>>
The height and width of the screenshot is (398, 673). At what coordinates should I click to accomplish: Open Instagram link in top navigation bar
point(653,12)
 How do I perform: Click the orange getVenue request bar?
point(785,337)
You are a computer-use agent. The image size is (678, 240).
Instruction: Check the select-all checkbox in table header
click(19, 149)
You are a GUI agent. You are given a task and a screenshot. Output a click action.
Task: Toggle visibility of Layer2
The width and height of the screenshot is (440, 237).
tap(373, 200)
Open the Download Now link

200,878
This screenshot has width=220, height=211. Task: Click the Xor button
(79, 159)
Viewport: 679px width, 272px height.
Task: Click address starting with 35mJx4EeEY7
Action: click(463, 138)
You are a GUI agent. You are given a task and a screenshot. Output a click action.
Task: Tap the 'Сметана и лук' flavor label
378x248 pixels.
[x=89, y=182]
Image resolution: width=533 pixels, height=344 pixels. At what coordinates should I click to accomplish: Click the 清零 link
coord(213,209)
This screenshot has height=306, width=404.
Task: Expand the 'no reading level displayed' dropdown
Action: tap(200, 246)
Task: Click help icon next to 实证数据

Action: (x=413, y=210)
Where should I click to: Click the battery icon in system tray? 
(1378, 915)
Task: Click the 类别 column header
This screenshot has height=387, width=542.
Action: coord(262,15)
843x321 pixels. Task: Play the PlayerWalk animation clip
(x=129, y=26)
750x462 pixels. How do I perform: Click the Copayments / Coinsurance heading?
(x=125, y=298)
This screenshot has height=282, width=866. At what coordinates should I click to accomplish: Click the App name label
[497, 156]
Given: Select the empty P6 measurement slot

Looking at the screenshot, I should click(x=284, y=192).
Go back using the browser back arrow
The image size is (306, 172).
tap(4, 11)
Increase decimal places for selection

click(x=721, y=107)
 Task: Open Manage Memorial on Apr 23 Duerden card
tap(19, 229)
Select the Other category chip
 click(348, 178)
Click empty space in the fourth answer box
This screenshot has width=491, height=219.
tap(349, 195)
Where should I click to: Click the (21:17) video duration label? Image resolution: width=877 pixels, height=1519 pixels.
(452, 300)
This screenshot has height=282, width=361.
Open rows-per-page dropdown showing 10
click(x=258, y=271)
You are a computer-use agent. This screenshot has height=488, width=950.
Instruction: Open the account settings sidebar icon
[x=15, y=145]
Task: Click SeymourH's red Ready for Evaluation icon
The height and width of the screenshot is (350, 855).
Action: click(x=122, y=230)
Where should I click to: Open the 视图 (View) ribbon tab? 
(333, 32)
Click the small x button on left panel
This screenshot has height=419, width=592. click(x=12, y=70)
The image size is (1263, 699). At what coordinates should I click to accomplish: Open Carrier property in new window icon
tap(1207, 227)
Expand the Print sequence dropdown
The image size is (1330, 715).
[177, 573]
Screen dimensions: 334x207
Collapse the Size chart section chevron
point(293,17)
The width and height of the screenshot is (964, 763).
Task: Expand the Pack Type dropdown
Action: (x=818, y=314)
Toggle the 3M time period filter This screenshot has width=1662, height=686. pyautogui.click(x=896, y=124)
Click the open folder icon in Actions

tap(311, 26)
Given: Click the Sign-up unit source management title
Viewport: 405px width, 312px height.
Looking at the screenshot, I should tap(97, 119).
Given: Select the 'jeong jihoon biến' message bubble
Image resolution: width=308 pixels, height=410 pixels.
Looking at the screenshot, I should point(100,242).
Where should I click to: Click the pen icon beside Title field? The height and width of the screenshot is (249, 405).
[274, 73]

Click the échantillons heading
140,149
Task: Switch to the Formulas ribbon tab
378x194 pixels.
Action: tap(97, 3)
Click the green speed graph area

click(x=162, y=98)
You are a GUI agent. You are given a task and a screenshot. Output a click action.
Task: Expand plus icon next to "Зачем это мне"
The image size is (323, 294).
<<
- **Exercise goal**
Where the word "computer" occurs in a line of the records, copy that line.

- **Task response**
You are a computer-use agent. The image size is (678, 240).
You are a computer-use agent. This screenshot has height=488, width=950.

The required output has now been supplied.